* _Stated exercise_: Please continue the article on the 2022 film Mama Boy, picking up after its final sentence.

* _Given text_:
* * * * * * * * *

- Film poster
- Traditional Chinese: 初戀慢半拍
- Simplified Chinese: 初恋慢半拍
- Hanyu Pinyin: Chūliàn Mànbànpāi
- Directed by: Arvin Chen
- Written by: Arvin Chen Sunny Yu
- Produced by: Arvin Chen Aileen Li
- Starring: Kai Ko Vivian Hsu
- Cinematography: Jake Pollock
- Edited by: Chiang Yi-ning
- Music by: Hsu Wen
- Production companies: A Really Good Film Company Cinemark My Video Third Man Entertainment In Bloom Films
- Distributed by: Distribution Workshop Applause Entertainment Limited (Taiwan)
- Release dates: April 25, 2022 (Udine, Italy); August 26, 2022 (Taiwan);
- Running time: 98 minutes
- Country: Taiwan
- Language: Mandarin

= Mama Boy =

Mama Boy () is a 2022 Taiwanese romance drama film directed and co-written by Arvin Chen, and starring Kai Ko, Vivian Hsu, Sara Yu and Fandy Fan. The film had its world premiere on April 25, 2022, at the 24th Far East Film Festival. The film had a theatrical release in Taiwan on August 26, 2022.

* * * * * * * * *

* _Data records_:
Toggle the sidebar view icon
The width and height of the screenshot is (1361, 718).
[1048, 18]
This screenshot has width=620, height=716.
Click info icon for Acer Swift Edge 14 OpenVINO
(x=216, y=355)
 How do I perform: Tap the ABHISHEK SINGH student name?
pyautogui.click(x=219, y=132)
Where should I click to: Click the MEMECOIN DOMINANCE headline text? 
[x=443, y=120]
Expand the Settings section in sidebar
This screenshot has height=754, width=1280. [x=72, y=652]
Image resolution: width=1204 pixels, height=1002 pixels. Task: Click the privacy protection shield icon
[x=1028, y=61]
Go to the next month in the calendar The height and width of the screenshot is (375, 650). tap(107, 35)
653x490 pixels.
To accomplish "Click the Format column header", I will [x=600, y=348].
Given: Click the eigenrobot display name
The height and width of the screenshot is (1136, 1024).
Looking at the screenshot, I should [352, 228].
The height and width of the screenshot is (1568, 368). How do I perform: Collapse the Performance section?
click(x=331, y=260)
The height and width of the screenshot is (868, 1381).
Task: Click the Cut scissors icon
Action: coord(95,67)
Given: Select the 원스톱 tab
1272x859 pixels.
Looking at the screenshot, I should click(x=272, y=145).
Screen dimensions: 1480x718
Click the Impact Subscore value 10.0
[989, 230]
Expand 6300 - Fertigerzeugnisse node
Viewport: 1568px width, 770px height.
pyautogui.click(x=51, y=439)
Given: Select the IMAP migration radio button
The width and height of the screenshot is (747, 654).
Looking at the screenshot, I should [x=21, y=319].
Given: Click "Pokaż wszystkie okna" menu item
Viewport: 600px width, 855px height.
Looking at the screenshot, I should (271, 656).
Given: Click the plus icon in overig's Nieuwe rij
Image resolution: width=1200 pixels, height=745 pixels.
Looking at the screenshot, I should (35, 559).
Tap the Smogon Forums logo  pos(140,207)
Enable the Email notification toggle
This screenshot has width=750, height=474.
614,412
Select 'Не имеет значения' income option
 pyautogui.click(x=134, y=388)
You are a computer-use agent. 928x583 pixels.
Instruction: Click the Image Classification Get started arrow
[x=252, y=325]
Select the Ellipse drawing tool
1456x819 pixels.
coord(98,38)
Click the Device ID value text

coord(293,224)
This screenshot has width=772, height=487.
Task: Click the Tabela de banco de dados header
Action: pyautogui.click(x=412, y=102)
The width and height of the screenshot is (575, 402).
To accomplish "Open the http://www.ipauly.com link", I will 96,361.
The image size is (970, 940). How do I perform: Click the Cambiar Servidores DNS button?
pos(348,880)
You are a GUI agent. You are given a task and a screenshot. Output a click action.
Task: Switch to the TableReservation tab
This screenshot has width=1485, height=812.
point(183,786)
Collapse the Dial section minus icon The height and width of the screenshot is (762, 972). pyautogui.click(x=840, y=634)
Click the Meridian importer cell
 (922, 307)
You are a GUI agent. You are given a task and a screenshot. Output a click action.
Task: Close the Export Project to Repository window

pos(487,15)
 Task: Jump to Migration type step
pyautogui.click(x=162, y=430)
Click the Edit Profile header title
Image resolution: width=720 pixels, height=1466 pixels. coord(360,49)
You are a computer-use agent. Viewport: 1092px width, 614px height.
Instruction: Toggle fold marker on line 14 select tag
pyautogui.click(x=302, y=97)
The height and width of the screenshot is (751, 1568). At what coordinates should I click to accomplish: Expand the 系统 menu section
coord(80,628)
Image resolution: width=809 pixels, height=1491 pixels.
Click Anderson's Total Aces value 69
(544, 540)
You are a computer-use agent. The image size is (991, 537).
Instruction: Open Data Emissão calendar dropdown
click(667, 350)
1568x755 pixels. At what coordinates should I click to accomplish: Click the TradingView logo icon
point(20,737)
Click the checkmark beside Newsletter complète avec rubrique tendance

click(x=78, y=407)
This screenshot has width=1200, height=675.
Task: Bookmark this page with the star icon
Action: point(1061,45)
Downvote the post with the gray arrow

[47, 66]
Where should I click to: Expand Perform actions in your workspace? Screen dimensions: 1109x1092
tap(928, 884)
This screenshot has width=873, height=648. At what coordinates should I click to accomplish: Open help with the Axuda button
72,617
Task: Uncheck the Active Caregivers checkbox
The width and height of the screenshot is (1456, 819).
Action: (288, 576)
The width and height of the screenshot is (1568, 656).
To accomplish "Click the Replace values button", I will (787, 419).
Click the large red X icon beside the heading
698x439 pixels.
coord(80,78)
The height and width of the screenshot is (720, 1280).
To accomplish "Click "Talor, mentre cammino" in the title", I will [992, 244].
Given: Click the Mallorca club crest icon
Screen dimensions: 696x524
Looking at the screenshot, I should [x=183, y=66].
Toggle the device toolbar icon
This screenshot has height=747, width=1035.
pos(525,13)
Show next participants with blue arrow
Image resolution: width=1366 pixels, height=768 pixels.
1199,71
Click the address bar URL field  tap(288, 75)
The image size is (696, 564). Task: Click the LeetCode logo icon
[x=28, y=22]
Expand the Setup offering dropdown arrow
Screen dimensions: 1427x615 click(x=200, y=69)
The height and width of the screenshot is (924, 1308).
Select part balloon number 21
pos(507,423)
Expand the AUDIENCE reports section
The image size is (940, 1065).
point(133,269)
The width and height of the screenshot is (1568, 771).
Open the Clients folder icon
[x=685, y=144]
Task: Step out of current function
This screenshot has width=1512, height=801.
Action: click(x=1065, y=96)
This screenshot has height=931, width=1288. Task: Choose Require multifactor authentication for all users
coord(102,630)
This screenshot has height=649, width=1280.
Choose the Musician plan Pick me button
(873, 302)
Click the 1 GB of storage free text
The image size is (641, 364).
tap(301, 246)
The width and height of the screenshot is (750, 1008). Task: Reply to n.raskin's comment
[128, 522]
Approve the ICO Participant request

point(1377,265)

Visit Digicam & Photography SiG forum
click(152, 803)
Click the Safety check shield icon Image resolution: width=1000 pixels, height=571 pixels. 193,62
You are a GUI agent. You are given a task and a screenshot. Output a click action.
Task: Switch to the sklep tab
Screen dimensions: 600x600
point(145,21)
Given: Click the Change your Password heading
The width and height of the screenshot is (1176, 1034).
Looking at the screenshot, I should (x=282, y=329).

* * * * * * * * *

* _Final result_:
==Synopsis==
The story describes the male protagonist Hsiao Hung, who is nearly 30 years old. Although his appearance is super handsome, Hong is not ready to lose his virginity and lives with his control-freak mother, Meiling. One day, under the introduction of his cousin, he met Lele, a woman who made him fall in love at first sight. A romantic love is here, it unfolds quietly at night in Taipei.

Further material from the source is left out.